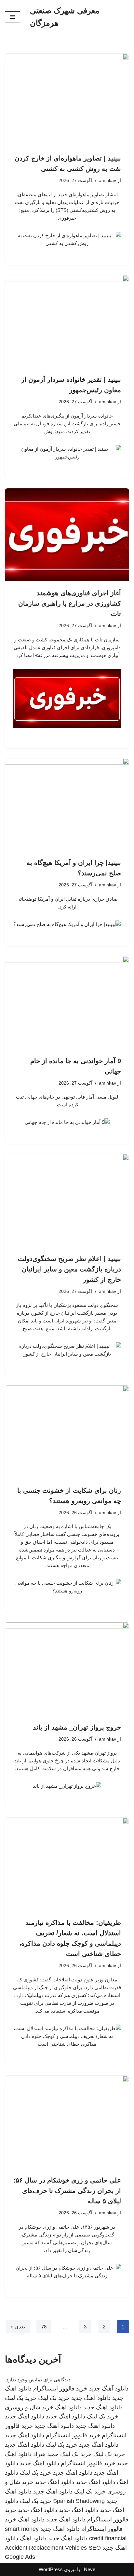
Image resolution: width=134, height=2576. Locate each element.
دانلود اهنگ (68, 2407)
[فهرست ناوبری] (12, 16)
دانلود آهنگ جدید (108, 2388)
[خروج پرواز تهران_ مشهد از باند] (67, 1669)
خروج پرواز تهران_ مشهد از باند (77, 1727)
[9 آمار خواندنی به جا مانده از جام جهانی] (67, 1002)
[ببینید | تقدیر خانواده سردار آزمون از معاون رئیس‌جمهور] (67, 321)
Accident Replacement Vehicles (46, 2547)
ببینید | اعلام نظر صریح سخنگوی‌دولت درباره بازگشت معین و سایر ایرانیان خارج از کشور (69, 1269)
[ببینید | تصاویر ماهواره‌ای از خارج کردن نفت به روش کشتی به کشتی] (67, 100)
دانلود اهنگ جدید (91, 2398)
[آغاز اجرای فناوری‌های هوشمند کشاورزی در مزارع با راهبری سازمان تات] (67, 535)
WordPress (51, 2569)
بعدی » (18, 2326)
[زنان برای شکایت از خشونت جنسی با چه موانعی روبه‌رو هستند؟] (67, 1432)
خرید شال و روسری (29, 2407)
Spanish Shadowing (79, 2501)
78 (44, 2326)
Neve (89, 2569)
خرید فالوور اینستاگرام (60, 2388)
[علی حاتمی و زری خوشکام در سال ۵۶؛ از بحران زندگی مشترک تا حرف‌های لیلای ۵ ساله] (67, 2122)
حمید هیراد (46, 2454)
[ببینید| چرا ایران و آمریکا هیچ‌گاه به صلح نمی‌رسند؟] (67, 804)
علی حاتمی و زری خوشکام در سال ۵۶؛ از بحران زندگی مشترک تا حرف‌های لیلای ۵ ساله (67, 2191)
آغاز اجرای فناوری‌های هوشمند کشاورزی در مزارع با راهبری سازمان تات (69, 603)
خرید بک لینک (54, 2398)
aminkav (107, 180)
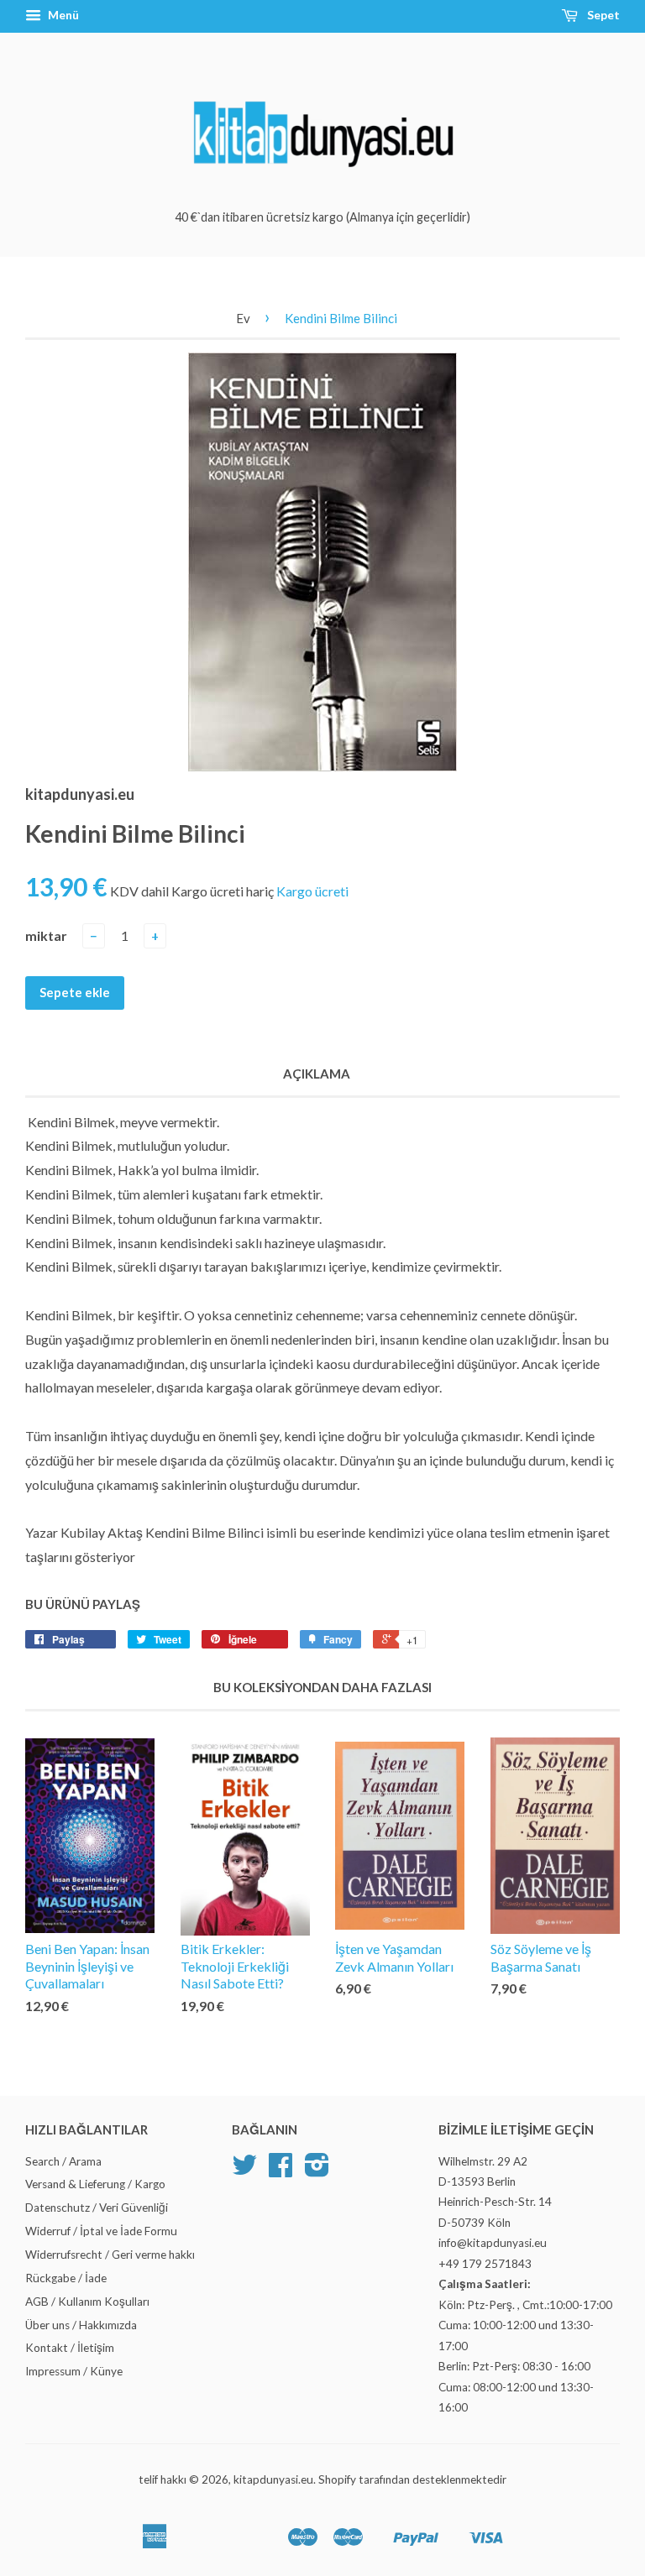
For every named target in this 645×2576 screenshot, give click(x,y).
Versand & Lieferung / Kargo (95, 2184)
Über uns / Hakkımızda (81, 2325)
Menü (62, 15)
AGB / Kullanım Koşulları (87, 2301)
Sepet (602, 15)
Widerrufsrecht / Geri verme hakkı (110, 2254)
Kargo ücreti (312, 891)
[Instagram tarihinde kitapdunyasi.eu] (317, 2170)
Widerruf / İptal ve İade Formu (101, 2231)
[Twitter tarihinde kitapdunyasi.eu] (244, 2170)
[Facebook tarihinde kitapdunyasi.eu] (280, 2170)
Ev (243, 318)
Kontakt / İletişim (69, 2347)
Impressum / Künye (74, 2371)
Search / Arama (63, 2161)
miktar (46, 935)
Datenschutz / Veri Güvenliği (96, 2207)
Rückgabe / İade (66, 2278)
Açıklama (316, 1073)
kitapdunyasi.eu (273, 2479)
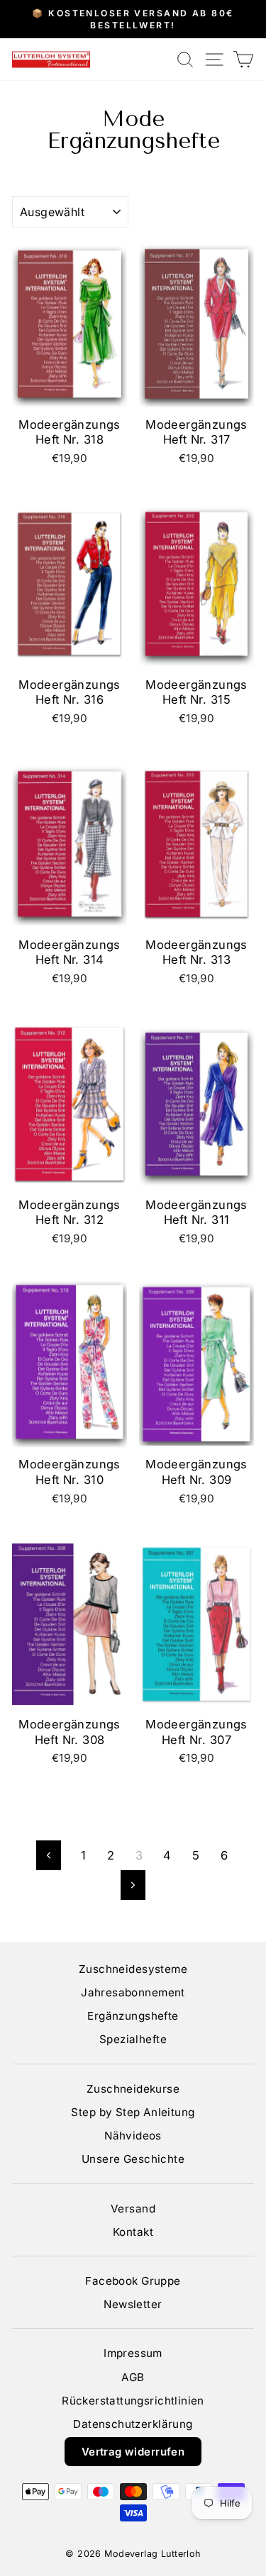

● Assignment
Starting with the first line of the material above and ending with the line that holds "aminkav (107, 180)", write out those lines exactly, without pictures.

● Written solution
Image resolution: width=134, height=2576. Locate each element.
دانلود اهنگ (68, 2407)
[فهرست ناوبری] (12, 16)
دانلود آهنگ جدید (108, 2388)
[خروج پرواز تهران_ مشهد از باند] (67, 1669)
خروج پرواز تهران_ مشهد از باند (77, 1727)
[9 آمار خواندنی به جا مانده از جام جهانی] (67, 1002)
[ببینید | تقدیر خانواده سردار آزمون از معاون رئیس‌جمهور] (67, 321)
Accident Replacement Vehicles (46, 2547)
ببینید | اعلام نظر صریح سخنگوی‌دولت درباره بازگشت معین و سایر ایرانیان خارج از کشور (69, 1269)
[ببینید | تصاویر ماهواره‌ای از خارج کردن نفت به روش کشتی به کشتی] (67, 100)
دانلود اهنگ جدید (91, 2398)
[آغاز اجرای فناوری‌های هوشمند کشاورزی در مزارع با راهبری سازمان تات] (67, 535)
WordPress (51, 2569)
بعدی » (18, 2326)
[زنان برای شکایت از خشونت جنسی با چه موانعی روبه‌رو هستند؟] (67, 1432)
خرید شال و روسری (29, 2407)
Spanish Shadowing (79, 2501)
78 (44, 2326)
Neve (89, 2569)
خرید فالوور اینستاگرام (60, 2388)
[علی حاتمی و زری خوشکام در سال ۵۶؛ از بحران زندگی مشترک تا حرف‌های لیلای ۵ ساله] (67, 2122)
حمید هیراد (46, 2454)
[ببینید| چرا ایران و آمریکا هیچ‌گاه به صلح نمی‌رسند؟] (67, 804)
علی حاتمی و زری خوشکام در سال ۵۶؛ از بحران زندگی مشترک تا حرف‌های لیلای ۵ ساله (67, 2191)
آغاز اجرای فناوری‌های هوشمند کشاورزی در مزارع با راهبری سازمان تات (69, 603)
خرید بک لینک (54, 2398)
aminkav (107, 180)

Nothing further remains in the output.